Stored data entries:
───

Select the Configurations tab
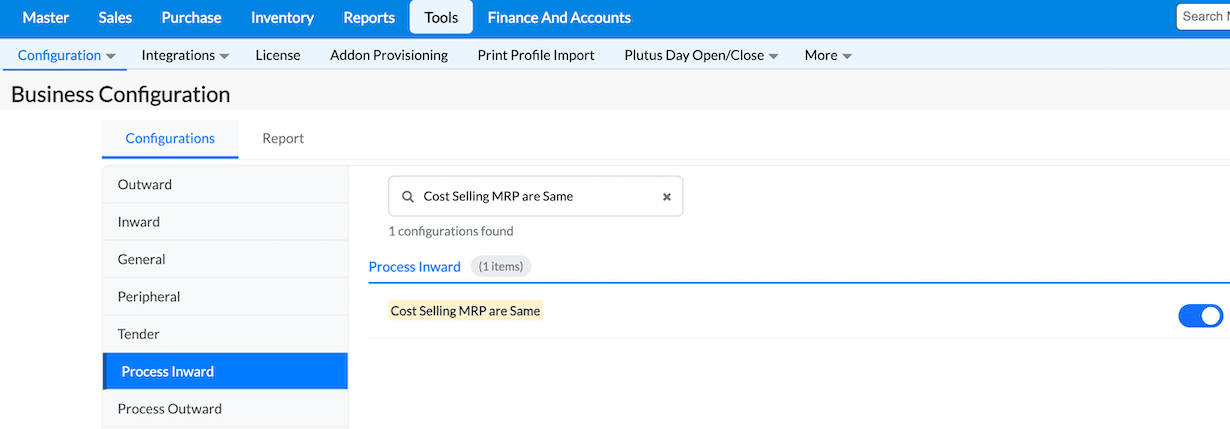Screen dimensions: 1230x429 point(170,139)

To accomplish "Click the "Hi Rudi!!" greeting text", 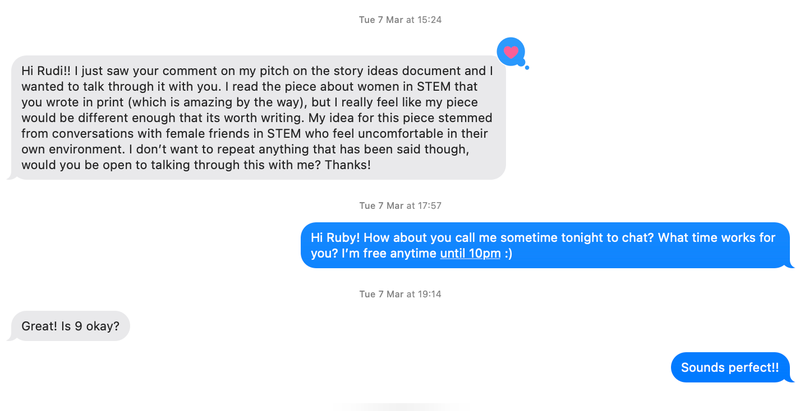I will [47, 71].
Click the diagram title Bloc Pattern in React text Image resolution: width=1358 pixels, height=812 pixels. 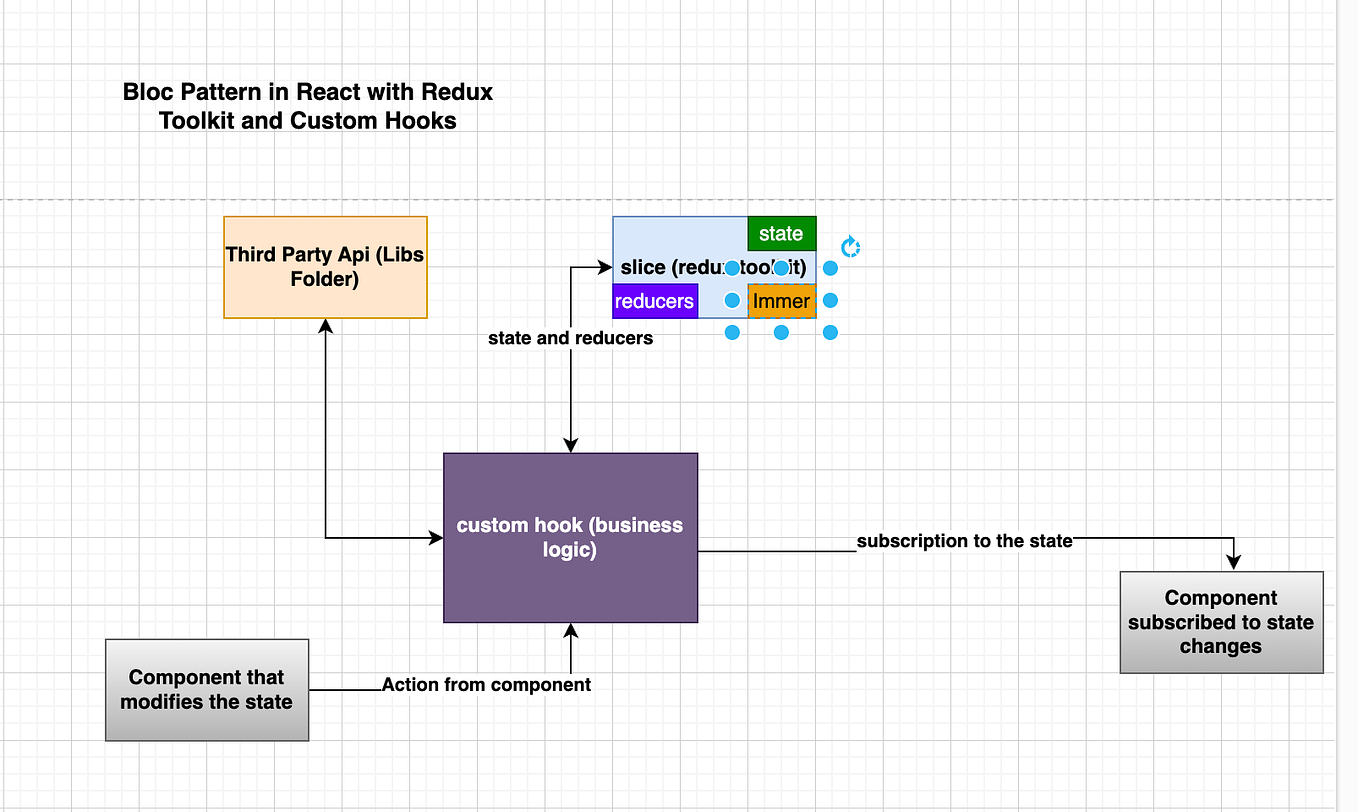(x=307, y=105)
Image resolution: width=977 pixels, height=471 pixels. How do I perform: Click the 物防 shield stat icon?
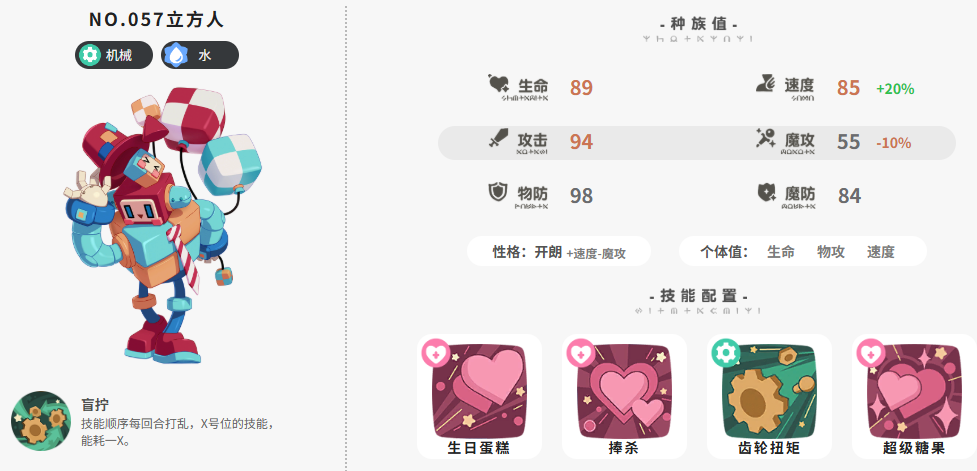point(498,192)
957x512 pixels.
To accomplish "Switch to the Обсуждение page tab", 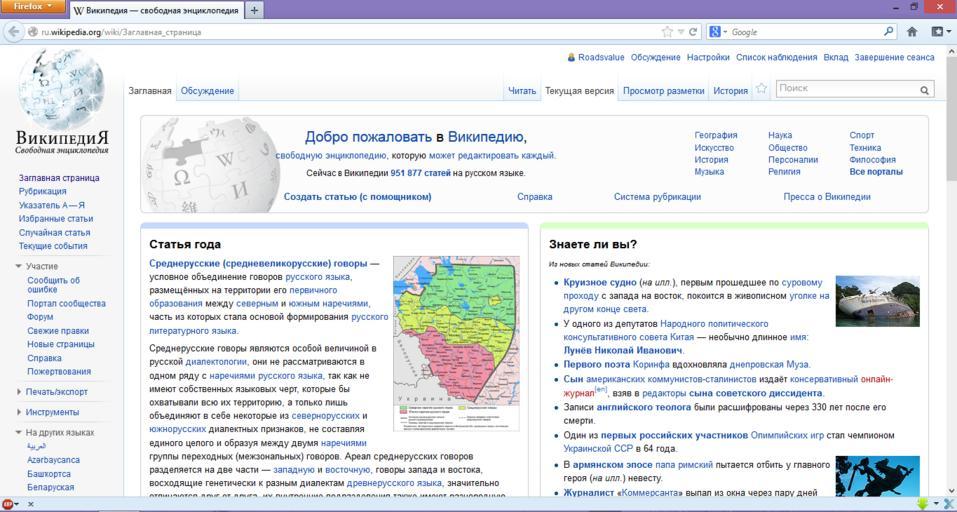I will (x=207, y=91).
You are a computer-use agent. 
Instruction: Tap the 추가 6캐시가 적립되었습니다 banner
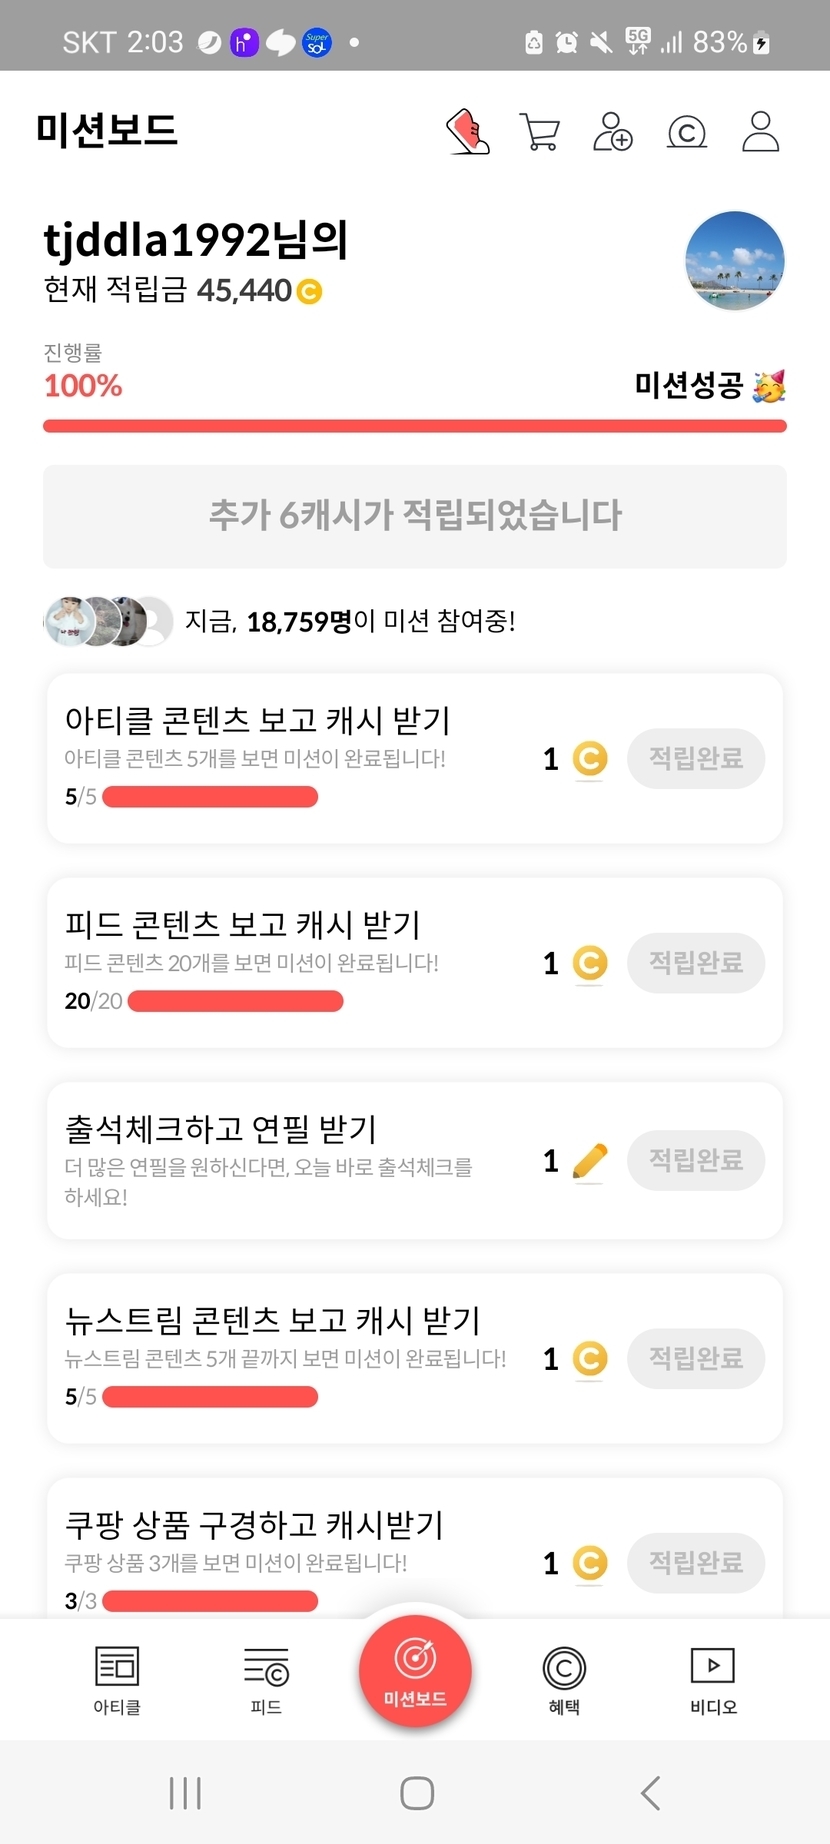pos(415,516)
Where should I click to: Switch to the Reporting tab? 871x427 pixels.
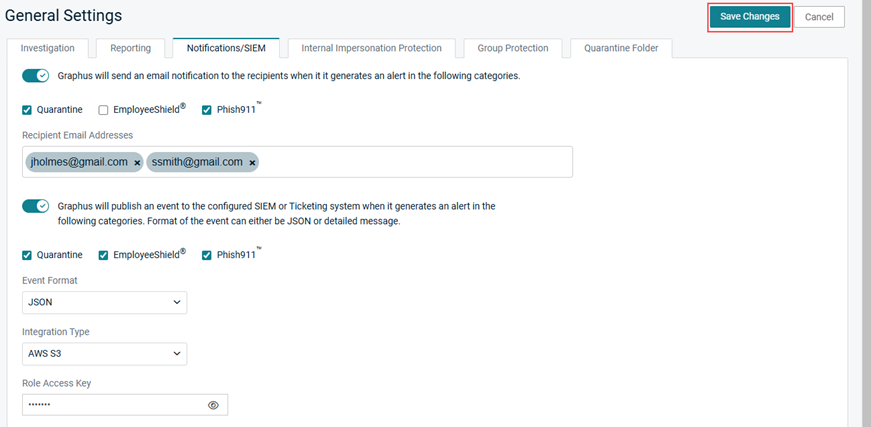131,48
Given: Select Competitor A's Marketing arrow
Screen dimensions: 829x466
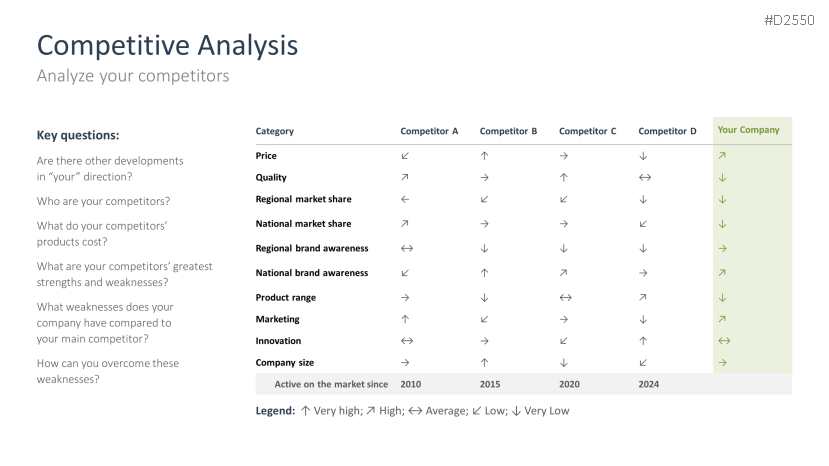Looking at the screenshot, I should 405,320.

───

### Brief:
With the pictures omitted, print precisely the lines from the one with "Instruction: Tap the 추가 6캐시가 적립되었습니다 banner" to the final line of the records, both included.

### Reply to the task:
Instruction: Tap the 추가 6캐시가 적립되었습니다 banner
pos(415,516)
Where should I click to: Switch to the Reporting tab? 871x427 pixels.
131,48
Given: Select Competitor A's Marketing arrow
Screen dimensions: 829x466
Looking at the screenshot, I should 405,320.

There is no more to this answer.